# What the exercise asks
Reproduce exactly the lines beginning with the line that contains "Task: View the 201 branches list" and ending at the final line of the material below.

(Stored data)

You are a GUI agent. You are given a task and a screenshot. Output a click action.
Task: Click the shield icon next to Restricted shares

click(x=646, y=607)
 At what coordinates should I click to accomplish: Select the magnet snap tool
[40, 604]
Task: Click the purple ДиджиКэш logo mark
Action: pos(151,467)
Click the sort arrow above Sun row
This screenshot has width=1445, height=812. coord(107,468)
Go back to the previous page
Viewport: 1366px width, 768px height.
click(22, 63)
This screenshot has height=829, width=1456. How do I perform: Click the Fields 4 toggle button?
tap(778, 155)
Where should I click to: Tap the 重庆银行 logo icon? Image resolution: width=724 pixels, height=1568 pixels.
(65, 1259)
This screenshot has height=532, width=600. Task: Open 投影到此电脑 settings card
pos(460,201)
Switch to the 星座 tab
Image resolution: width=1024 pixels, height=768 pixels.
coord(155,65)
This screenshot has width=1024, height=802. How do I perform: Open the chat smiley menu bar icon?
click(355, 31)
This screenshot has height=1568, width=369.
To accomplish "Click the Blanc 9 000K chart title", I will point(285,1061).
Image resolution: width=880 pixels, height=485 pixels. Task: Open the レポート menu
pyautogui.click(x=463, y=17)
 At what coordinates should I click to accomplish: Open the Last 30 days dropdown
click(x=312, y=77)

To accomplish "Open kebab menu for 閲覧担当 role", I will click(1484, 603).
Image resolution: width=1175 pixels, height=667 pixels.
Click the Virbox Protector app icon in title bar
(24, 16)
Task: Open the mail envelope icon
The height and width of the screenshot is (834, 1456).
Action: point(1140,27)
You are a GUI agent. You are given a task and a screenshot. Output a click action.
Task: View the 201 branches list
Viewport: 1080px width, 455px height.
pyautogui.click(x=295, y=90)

(End Stored data)

# Solution for this exercise
Task: View the 201 branches list
Viewport: 1080px width, 455px height.
pyautogui.click(x=295, y=90)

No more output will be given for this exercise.